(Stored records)
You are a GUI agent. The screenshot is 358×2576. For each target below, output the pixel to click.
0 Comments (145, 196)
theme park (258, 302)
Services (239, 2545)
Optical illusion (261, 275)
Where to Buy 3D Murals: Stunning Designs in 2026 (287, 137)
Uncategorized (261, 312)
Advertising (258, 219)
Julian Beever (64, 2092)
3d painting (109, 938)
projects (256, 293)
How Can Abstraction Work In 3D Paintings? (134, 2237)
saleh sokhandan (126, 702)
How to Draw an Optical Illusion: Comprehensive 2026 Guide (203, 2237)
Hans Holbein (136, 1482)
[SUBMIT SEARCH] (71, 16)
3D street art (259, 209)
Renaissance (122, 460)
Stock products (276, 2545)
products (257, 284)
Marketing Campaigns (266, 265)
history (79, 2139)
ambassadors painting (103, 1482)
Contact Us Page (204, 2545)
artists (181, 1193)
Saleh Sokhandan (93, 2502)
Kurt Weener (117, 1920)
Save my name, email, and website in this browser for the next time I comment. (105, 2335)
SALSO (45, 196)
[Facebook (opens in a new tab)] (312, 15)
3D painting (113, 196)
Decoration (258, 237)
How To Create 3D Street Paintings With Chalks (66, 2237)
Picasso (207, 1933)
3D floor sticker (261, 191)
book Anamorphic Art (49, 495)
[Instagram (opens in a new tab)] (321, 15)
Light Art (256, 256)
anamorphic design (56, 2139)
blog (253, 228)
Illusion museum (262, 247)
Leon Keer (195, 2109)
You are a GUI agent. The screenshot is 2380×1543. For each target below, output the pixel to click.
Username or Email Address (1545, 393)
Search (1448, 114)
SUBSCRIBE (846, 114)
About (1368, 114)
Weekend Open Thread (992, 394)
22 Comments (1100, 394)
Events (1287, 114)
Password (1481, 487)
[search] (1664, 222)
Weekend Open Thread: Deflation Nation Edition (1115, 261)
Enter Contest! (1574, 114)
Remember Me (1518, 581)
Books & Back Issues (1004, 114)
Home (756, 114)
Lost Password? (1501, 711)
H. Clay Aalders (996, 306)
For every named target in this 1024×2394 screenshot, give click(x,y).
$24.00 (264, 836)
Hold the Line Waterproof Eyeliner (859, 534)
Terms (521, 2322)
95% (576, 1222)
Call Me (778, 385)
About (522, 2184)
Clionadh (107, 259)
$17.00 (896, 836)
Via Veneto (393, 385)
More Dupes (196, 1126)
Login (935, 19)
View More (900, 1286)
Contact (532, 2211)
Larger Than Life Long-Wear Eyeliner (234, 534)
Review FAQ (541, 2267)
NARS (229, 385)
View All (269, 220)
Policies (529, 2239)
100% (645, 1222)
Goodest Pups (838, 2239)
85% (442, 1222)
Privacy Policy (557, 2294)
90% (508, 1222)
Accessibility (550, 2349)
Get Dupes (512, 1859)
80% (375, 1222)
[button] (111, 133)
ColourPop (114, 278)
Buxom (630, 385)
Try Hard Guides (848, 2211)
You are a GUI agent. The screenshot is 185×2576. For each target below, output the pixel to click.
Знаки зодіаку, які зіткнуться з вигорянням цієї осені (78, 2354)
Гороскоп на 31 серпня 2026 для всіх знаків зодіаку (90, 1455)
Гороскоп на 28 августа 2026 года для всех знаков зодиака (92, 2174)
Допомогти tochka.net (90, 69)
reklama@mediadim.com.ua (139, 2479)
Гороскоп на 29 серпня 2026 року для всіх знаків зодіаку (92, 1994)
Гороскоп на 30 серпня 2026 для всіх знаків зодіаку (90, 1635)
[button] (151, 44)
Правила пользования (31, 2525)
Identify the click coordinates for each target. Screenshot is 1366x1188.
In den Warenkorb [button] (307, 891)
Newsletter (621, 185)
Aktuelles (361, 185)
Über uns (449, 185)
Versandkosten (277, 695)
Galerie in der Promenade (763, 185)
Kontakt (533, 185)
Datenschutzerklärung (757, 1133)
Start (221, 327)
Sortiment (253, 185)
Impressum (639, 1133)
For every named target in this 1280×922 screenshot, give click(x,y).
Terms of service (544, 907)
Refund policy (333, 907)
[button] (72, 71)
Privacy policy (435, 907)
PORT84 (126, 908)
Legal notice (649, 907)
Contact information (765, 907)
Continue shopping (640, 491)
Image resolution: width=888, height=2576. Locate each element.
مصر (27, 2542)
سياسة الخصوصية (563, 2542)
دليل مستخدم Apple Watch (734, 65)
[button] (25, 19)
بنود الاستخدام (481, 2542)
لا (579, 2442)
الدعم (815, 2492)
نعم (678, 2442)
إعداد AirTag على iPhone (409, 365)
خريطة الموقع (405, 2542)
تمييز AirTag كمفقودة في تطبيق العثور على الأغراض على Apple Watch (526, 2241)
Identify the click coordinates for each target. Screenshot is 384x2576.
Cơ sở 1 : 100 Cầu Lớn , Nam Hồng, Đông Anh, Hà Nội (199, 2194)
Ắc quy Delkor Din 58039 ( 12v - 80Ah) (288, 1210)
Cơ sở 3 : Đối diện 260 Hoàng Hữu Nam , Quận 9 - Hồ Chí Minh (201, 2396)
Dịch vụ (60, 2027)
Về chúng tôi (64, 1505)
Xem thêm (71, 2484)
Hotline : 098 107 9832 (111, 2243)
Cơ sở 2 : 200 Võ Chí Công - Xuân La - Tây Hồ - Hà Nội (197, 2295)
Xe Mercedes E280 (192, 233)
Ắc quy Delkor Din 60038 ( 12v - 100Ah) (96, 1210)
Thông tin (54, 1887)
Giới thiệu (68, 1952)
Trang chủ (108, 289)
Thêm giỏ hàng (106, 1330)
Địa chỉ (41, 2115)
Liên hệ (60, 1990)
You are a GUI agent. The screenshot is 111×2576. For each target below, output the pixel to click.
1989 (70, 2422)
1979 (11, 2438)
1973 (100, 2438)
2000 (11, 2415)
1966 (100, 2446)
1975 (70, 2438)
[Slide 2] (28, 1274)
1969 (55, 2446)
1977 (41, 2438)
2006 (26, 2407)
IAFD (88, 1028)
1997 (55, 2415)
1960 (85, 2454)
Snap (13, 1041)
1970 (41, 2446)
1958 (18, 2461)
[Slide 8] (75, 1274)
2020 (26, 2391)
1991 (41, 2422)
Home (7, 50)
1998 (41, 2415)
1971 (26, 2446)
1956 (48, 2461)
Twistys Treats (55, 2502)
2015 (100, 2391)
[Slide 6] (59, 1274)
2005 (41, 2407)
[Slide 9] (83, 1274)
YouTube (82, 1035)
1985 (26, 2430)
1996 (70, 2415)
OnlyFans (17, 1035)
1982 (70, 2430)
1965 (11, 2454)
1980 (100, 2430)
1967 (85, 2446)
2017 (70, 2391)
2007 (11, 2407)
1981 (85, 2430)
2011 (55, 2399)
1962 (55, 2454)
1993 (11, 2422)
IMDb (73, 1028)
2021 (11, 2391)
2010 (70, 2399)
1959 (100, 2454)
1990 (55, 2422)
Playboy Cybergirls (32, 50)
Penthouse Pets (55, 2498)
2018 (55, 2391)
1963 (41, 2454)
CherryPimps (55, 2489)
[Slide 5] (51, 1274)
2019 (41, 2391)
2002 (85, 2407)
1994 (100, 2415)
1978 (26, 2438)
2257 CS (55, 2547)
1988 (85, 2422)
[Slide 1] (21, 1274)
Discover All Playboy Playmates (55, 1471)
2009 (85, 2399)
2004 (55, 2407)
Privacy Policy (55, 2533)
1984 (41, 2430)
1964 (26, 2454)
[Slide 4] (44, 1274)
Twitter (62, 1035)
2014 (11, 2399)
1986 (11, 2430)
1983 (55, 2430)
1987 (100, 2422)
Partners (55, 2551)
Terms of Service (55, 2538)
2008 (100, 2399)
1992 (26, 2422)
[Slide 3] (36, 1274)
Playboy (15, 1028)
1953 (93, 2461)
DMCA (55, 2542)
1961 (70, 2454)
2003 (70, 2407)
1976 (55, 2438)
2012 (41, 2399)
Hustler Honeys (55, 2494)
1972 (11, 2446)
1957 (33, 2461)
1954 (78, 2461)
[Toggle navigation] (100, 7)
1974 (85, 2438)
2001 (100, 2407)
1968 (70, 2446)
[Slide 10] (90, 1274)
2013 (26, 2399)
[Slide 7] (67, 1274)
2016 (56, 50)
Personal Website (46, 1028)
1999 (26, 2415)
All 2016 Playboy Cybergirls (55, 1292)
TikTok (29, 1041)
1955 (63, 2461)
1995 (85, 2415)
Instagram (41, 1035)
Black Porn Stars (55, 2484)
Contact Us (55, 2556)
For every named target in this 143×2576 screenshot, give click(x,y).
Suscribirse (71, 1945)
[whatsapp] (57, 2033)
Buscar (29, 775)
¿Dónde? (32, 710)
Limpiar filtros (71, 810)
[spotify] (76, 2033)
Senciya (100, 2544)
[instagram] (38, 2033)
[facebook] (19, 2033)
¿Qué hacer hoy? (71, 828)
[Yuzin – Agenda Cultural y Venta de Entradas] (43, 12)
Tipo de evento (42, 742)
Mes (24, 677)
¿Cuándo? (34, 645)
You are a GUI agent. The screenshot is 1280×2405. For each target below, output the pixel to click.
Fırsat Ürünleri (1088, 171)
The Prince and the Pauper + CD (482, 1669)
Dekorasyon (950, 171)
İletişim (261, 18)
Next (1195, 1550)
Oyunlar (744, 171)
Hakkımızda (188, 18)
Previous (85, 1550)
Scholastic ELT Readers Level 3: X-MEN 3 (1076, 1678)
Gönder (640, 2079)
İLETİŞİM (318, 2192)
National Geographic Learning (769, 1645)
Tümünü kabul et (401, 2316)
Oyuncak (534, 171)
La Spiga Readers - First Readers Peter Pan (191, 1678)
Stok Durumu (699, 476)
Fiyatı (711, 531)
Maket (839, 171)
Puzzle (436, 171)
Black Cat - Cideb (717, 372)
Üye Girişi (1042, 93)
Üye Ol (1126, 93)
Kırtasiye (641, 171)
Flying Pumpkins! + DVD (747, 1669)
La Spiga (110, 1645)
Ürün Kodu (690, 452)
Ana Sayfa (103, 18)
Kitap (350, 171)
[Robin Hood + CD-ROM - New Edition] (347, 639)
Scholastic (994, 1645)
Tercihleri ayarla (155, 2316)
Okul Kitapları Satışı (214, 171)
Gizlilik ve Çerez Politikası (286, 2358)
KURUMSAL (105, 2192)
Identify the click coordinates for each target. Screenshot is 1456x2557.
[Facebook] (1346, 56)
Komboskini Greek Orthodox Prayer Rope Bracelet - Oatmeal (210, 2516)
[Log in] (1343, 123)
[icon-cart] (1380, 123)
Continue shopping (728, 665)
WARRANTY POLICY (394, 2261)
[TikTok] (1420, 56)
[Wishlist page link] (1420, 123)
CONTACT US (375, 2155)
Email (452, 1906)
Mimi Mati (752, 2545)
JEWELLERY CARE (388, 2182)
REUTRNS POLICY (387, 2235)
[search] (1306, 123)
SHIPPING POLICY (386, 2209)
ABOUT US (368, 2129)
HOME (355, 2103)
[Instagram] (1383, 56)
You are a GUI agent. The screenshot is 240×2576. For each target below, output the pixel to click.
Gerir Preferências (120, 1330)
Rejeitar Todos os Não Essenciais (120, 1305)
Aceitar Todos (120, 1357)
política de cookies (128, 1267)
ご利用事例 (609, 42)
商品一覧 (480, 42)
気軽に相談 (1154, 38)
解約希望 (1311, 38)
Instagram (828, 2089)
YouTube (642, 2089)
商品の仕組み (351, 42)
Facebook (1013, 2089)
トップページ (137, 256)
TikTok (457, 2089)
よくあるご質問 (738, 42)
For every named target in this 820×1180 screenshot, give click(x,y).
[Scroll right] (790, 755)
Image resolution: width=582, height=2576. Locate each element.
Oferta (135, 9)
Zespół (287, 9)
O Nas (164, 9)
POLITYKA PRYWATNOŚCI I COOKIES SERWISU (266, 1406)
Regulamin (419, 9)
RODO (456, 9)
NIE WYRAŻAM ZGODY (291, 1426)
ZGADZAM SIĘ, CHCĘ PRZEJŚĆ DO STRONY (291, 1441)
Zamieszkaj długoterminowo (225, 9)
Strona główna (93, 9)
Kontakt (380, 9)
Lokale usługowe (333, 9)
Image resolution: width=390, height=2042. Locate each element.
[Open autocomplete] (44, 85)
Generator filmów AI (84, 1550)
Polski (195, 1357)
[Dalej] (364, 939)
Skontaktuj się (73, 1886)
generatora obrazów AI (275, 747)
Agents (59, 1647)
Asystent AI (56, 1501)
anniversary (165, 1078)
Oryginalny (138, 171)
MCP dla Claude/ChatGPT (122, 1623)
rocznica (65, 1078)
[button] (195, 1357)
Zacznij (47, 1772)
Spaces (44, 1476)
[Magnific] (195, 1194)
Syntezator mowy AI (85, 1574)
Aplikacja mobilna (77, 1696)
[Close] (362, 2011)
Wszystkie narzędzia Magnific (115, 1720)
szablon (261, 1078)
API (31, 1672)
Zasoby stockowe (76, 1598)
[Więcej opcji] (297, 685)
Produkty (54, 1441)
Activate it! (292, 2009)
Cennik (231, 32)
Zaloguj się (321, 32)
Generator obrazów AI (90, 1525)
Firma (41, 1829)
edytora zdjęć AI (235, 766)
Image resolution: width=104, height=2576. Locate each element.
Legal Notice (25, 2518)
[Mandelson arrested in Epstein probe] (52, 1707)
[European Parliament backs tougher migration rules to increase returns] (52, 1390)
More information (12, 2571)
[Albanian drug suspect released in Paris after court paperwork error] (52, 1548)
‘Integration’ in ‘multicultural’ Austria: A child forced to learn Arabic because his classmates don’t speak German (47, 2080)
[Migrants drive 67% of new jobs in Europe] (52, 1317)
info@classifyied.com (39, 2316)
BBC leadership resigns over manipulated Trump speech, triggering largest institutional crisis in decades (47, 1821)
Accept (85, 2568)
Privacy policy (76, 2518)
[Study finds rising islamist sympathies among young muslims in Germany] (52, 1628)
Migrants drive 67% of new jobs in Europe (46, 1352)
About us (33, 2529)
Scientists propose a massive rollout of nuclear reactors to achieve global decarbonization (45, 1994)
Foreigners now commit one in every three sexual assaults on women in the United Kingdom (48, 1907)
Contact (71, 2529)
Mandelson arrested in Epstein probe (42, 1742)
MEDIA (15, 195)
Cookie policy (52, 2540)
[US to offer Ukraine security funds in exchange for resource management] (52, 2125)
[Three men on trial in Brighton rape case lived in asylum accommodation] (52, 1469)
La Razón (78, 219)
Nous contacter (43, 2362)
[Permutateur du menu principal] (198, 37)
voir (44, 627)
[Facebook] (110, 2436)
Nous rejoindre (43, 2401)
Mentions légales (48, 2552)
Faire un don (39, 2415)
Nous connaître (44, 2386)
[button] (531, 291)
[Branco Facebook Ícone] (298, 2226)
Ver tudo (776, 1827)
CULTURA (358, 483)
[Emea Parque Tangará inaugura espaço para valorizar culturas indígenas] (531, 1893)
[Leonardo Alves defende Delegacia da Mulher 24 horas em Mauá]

WHAT THE TASK ASKS:
State how many lines of the data above contain the word "Paintings", and include nothing other than that number.

FINAL ANSWER:
2